In Poul Anderson's Three Hearts And Three Lions, Holger Carlsen returns to our universe the moment after he left it despite having spent days or weeks in the Carolingian universe.
In Anderson's Operation Chaos, when Valeria Matuchek is abducted to the hell universe, her rescuers arrive there before she does.
Thus, each universe has its own distinct time dimension. If I stop reading one book at p.100, then I can start reading another book from p. 1, not necessarily from p.101. Similarly, if I leave this universe and spend half an hour in another, then I am not obliged to return to this universe exactly half an hour after I left it.
However, since it takes a long time for Holger to return to the Carolingian universe, it is legitimate for Harry Turtledove to write a story ("The Man Who Came Late") about the passage of time, thus about Holger arriving back thirty years later.

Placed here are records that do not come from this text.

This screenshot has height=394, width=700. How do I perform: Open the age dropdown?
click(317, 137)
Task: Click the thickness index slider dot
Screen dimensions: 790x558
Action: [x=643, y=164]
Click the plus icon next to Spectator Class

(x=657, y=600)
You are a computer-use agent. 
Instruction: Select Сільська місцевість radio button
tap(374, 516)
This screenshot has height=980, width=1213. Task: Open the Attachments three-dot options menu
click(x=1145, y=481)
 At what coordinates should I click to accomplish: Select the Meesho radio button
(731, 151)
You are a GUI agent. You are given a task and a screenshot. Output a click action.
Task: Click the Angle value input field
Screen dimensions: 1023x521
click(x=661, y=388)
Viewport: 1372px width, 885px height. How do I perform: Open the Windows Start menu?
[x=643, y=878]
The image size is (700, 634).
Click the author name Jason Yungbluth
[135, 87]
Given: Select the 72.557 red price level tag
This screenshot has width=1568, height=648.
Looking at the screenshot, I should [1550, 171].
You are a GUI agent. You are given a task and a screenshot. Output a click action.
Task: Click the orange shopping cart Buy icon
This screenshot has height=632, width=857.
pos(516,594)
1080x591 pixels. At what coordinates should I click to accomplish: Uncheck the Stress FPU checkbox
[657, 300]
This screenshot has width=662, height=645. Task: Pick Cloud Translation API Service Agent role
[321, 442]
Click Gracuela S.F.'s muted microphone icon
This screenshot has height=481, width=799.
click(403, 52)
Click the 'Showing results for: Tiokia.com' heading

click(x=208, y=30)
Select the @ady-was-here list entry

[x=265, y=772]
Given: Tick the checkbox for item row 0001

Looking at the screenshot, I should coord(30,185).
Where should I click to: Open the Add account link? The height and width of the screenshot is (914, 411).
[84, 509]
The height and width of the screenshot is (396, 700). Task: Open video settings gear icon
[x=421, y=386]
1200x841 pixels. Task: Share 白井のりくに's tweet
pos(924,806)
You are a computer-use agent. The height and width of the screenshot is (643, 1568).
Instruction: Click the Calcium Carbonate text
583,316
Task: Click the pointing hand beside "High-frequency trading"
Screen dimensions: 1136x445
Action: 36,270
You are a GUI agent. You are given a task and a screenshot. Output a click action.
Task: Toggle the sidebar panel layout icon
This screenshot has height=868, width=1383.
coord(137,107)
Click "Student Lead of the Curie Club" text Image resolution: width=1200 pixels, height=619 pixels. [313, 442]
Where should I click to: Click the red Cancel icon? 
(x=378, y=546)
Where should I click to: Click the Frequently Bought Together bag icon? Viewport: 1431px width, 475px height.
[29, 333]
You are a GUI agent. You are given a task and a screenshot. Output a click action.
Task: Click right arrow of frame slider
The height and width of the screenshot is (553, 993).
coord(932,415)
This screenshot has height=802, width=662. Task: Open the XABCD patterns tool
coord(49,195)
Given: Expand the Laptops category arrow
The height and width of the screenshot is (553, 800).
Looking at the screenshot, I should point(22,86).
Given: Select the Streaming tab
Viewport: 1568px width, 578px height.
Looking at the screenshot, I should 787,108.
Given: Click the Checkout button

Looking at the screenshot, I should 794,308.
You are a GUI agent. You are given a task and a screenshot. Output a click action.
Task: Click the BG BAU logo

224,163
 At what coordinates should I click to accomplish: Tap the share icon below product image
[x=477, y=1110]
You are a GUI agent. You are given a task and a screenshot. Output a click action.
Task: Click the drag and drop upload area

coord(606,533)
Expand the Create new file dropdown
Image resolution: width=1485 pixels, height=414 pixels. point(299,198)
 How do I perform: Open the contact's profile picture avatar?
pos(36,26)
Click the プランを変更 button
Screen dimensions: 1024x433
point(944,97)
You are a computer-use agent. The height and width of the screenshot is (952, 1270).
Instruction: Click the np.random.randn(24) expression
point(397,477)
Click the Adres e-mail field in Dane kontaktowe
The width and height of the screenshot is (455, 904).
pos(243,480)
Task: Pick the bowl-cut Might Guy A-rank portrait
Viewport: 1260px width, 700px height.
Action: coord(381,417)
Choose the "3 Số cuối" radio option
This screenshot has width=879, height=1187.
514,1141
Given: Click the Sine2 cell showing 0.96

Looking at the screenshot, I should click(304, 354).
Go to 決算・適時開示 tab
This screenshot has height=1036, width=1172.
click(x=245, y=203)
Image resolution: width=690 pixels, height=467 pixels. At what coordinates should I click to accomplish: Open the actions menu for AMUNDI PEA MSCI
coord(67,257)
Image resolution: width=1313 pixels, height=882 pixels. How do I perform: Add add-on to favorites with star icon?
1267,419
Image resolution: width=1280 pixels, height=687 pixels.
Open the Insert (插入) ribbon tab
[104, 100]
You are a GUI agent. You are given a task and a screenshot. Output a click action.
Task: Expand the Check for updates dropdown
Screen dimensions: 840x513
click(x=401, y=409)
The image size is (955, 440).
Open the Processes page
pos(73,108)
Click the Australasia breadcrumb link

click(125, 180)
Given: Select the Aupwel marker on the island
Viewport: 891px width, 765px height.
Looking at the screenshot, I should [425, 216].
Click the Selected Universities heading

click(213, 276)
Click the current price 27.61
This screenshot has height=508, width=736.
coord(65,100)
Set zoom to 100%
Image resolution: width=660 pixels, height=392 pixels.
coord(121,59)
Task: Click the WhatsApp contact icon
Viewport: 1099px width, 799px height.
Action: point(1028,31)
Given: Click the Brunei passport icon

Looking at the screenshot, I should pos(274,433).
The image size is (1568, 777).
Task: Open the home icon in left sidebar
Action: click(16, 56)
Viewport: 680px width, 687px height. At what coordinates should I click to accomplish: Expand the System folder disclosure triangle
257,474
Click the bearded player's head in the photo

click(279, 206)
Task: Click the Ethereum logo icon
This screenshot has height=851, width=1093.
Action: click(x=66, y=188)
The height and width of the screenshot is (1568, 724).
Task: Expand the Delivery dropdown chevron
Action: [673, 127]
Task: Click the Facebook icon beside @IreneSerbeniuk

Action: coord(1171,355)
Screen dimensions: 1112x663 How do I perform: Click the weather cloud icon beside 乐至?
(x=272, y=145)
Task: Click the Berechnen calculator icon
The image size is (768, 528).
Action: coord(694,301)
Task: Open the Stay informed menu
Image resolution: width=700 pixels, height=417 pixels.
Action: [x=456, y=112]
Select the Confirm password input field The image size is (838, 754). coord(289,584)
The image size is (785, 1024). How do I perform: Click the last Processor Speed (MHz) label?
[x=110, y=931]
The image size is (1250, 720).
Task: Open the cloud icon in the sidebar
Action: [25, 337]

Other authors would have written different kinds of sequels.
1 comment:
Kaor, Paul!
Yes, but I'm still not wholly convinced Turtledove's premise in "The Man Who Came Late" about Holger Danske returning to the Carolingian universe thirty years after the events in THREE HEARTS AND THREE LIONS was "correct." Holger was definitely not that much older when we see him in A MIDSUMMER TEMPEST--and he was being taught by Valeria how to more efficiently travel between alternate worlds. Both of which indicates, to me, that Anderson did not think of Holger needing an unusually long period of time to get back to Alianora.
At most, the Holger interlude in A MIDSUMMER TEMPEST gives Turtledove some room for his premise in "The Man Who Came Late."
I think it also makes sense to assume that, unless you can "time" it, if you leave this universe and then come back, it will not necessarily be a few seconds after leaving it.